Reading art writing requires an extra cup of coffee for me to be able to stomach. I can more easily plow through a scientific abstract than smoothly digest art writing, which takes the simplest ideas and often strives to make them as complicated, vague and important as possible. I feel oddly guilty about this because I love art, I love exploring ideas, I love to learn, I am not intimidated by difficult text and art is my chosen field. Yet when I want to wind down with an article at the end of the day, art writing is not my choice. I fail to buy it, and get distracted and exhausted by my own judging and eye rolling when I notice the effort that the writer took to make a simple idea seem lofty or ambiguous. On many occasions I am bewildered by the first or second reading of a sentence. Art writing is the frame taking over the painting. Here are the types words that are favorites in the field: polymath, normative, palimpsest, transversal, polemic, zeitgeist, ziggurat, semiotic, polemic, etc. Sure, there are uses for them, but sometimes I feel like yelling, “Stop trying so hard! It’s just art!”  Here is an example of some drivel from a Whitney Biennial catalogue as noted in the blog of artist and critic Carol Diehl:

“Bove’s ‘settings’ draw on the style, and substance, of certain time-specific materials to resuscitate their referential possibilities, to pull them out of historical stasis and return them to active symbolic duty, where new adjacencies might reactivate latent meanings.”

Really?

The conceptual art trend that started in the 1960’s valued the idea or concept behind the art rather than its physical identity. The “father” of conceptual art, Sol LeWitt, codified these ideas in his “Sentences on Conceptual Art”.  Here are some statements from that paper:

“Since no form is intrinsically superior to another, the artist may use any form, from an expression of words (written or spoken) to physical reality, equally.”

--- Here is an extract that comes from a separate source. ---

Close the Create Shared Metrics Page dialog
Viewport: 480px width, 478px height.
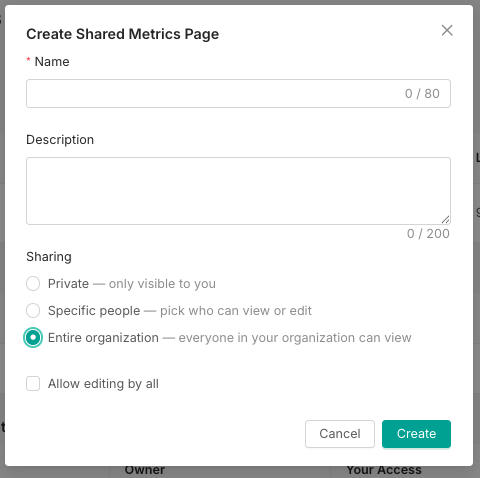coord(447,30)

“The artist may not necessarily understand his own art. His perception is neither better nor worse than that of others.”

“When words such as painting and sculpture are used, they connote a whole tradition and imply a consequent acceptance of this tradition, thus placing limitations on the artist who would be reluctant to make art that goes beyond the limitations.”

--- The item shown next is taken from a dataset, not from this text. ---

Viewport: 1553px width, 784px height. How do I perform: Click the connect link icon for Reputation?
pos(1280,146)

“All ideas are art if they are concerned with art and fall within the conventions of art.”

The theory that anything is art and anyone with an idea is an artist infuses art thinking all the way into post modern and new media art of today. But if anyone with an idea is an artist, it doesn’t seem to follow that anyone with a pen is an art writer. Just as most currently celebrated art is conceptual in nature, so is the writing about it. This is not necessarily a no-brainer; in fact art writing historically was aesthetically based. But if art itself is no longer aesthetically based, it follows that art writing would become an account of the viewer’s experience of the work, but with so much of today’s art having no obvious meaning, meanings are deciphered by the curators and critics, and the accompanying vague and nonsensical gibberish has itself become part of the art. How would the art be received without it? As stated by Eric Gibson in his hilarious Wall Street Journal article, The Lost Art of Writing About Art, “The writer no longer [has] to base his critical observations on a close scrutiny of the work of art. He [can] simply riff.” This is just what Sol LeWitt (Artsy’s Sol LeWitt page) was talking about in terms of fine art so imagine how I died laughing when I came upon “Paragraphs on Conceptual Writing” by Kenneth Goldsmith, an American poet/professor/artist who is driven by a preoccupation with “Uncreativity as Creative Practice.” Echoing Sol LeWitt’s sentences, he writes:

“Conceptual writing is not necessarily logical. The logic of a piece or series of pieces is a device that is used at times, only to be ruined. Logic may be used to camouflage the real intent of the writer, to lull the reader into the belief that she understands the work, or to infer a paradoxical situation (such as logic vs. illogic). Some ideas are logical in conception and illogical perceptually. The ideas need not be complex. Most ideas that are successful are ludicrously simple. Successful ideas generally have the appearance of simplicity because they seem inevitable. In terms of ideas the writer is free even to surprise herself. Ideas are discovered by intuition. No matter what form it may finally have it must begin with an idea. It is the process of conception and realization with which the writer is concerned. Once given physical reality by the writer the work is open to the perception of all, including the author. (I use the word perception to mean the apprehension of the sense data, the objective understanding of the idea, and simultaneously a subjective interpretation of both). The work of literature can be perceived only after it is completed.”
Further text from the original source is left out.